1) Performance at Major Title Tournaments and
2) Consistency.
This year's candidates are:

Larry Imperiale, Randy Silvey, Bill Wright, David Lewis.
The obvious theme here is teammates.

Larry, Randy and Bill won the US Open and the FPA Co-op titles this year. Of that team, Larry Imperiale stands out for his veteran leadership and point of fact, he flat out shreds. His game is still pretty much the same.

Larry gets the nod for Player of the Year.
He still probably has trouble touching his toes let alone pointing them. But on the other hand, from a pure risk and excitement perspective he is better than ever. His performance this past year is nothing short of remarkable. "Laerbs" is now the all time leader in major titles with 15. That is testimony to his undying dedication to the sport and even more importantly, his consistency. Major Titles this last summer now on his trophy case were again, the US Open and the FPA Co-op.

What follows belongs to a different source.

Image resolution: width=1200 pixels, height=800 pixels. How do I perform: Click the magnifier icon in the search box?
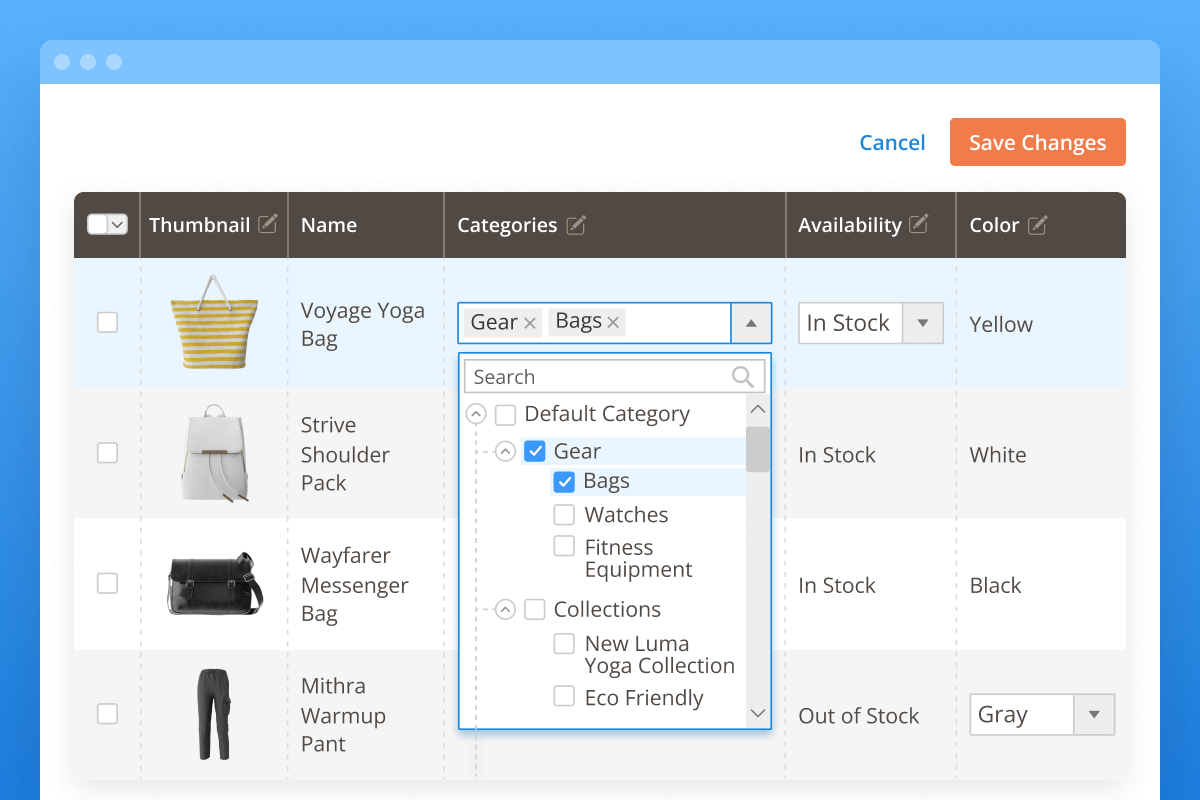point(742,376)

But of course freestyle is after all a team game and this past year he had two great ones. Randy Silvey had enormous potential when I first met him in a gym in Sacramento right around 1979. He was unbelievably gifted back then. Slowly but surely, he began to improve only to totally drop out of the scene. Years later while working on a US Open routine with John Jewell at the rollercoasters in San Diego in 1988 he comes wandering up out of nowhere. He started checking us out and started to get motivated again. Now here it is 1996 and he has basically become some sort of shred-inducing-osis-wielding- turbo-fueled-gitis-flexing heavy weight champion of the whole world.

Bill Wright on the other hand has been-there -done-that oh so many times. He was kind of lurking about, sage like. Watching and doing trivial activities like hosting 20 tournaments a year kind of thing. This is the same old Bilbs that used to compete at a whippet thin 165 pounds now built more like Charles Barkley. But the old jammaster can still play with the best of them. One thing about Bilbs is his feel for the game is now and always has been carefully crafted. From concept to fruition I have been and always will be amazed.

Hardly least and never last, David Lewis has had a few curves in his career as well. I remember well how he would come up to Sonoma State for weekly lessons from Evan David and myself. We would try to show him some trick new combo we were working on and send him home to work on it. Every week he would show up and show us our move. Agape we would simply show him another move and after he'd leave we'd have to work hard just to stay ahead of him. He left to go to school at UCSB and out of the freestyle eye. All of a sudden he shows up to a Beach Bowl, to Dave Bailey's Redondo tourney and there he is, doing it all over again. I thoroughly admire his commitment to excellence. So much so that we have now given him the nickname of the "Specialist". We do not give nicknames lightly and his is well deserved. David Lewis is at the point right now that he is probably the hottest player on the planet. He is really that good. Look for him to be a familiar face at the awards ceremony for years to come.